Stored data.
* * *
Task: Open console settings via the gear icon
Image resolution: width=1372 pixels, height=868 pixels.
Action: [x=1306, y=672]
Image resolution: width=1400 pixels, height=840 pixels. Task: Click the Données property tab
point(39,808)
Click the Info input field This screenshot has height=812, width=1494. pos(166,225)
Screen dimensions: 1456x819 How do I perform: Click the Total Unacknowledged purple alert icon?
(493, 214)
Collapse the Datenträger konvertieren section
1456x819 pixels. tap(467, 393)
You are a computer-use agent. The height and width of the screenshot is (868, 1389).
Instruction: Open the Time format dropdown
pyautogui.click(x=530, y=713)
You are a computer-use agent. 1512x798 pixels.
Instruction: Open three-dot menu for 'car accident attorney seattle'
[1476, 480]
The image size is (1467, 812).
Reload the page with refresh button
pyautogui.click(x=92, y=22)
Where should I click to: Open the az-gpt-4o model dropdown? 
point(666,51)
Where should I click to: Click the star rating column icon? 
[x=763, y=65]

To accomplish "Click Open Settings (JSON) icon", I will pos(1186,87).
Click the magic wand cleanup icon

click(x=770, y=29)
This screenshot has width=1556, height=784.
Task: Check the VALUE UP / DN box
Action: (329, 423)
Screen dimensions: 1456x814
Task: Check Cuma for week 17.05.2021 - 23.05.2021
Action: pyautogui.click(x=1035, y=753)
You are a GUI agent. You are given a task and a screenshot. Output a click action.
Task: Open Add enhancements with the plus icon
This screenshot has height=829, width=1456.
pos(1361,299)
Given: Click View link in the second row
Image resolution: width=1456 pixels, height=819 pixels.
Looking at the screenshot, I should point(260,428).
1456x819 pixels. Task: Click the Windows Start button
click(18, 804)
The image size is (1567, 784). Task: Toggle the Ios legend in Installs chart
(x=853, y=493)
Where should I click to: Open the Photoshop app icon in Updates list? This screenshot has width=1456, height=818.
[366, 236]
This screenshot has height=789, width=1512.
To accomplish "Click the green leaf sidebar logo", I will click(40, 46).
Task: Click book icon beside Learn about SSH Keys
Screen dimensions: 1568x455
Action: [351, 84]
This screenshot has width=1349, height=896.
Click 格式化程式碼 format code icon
* * *
Task item.
Would you repeat the records above without any changes?

Task answer.
Task: Open console settings via the gear icon
Image resolution: width=1372 pixels, height=868 pixels.
Action: [x=1306, y=672]
Image resolution: width=1400 pixels, height=840 pixels. Task: Click the Données property tab
point(39,808)
Click the Info input field This screenshot has height=812, width=1494. pos(166,225)
Screen dimensions: 1456x819 How do I perform: Click the Total Unacknowledged purple alert icon?
(493, 214)
Collapse the Datenträger konvertieren section
1456x819 pixels. tap(467, 393)
You are a computer-use agent. The height and width of the screenshot is (868, 1389).
Instruction: Open the Time format dropdown
pyautogui.click(x=530, y=713)
You are a computer-use agent. 1512x798 pixels.
Instruction: Open three-dot menu for 'car accident attorney seattle'
[1476, 480]
The image size is (1467, 812).
Reload the page with refresh button
pyautogui.click(x=92, y=22)
Where should I click to: Open the az-gpt-4o model dropdown? 
point(666,51)
Where should I click to: Click the star rating column icon? 
[x=763, y=65]

To accomplish "Click Open Settings (JSON) icon", I will pos(1186,87).
Click the magic wand cleanup icon

click(x=770, y=29)
This screenshot has width=1556, height=784.
Task: Check the VALUE UP / DN box
Action: (329, 423)
Screen dimensions: 1456x814
Task: Check Cuma for week 17.05.2021 - 23.05.2021
Action: pyautogui.click(x=1035, y=753)
You are a GUI agent. You are given a task and a screenshot. Output a click action.
Task: Open Add enhancements with the plus icon
This screenshot has height=829, width=1456.
pos(1361,299)
Given: Click View link in the second row
Image resolution: width=1456 pixels, height=819 pixels.
Looking at the screenshot, I should point(260,428).
1456x819 pixels. Task: Click the Windows Start button
click(18, 804)
The image size is (1567, 784). Task: Toggle the Ios legend in Installs chart
(x=853, y=493)
Where should I click to: Open the Photoshop app icon in Updates list? This screenshot has width=1456, height=818.
[366, 236]
This screenshot has height=789, width=1512.
To accomplish "Click the green leaf sidebar logo", I will click(40, 46).
Task: Click book icon beside Learn about SSH Keys
Screen dimensions: 1568x455
Action: [351, 84]
This screenshot has width=1349, height=896.
Click 格式化程式碼 format code icon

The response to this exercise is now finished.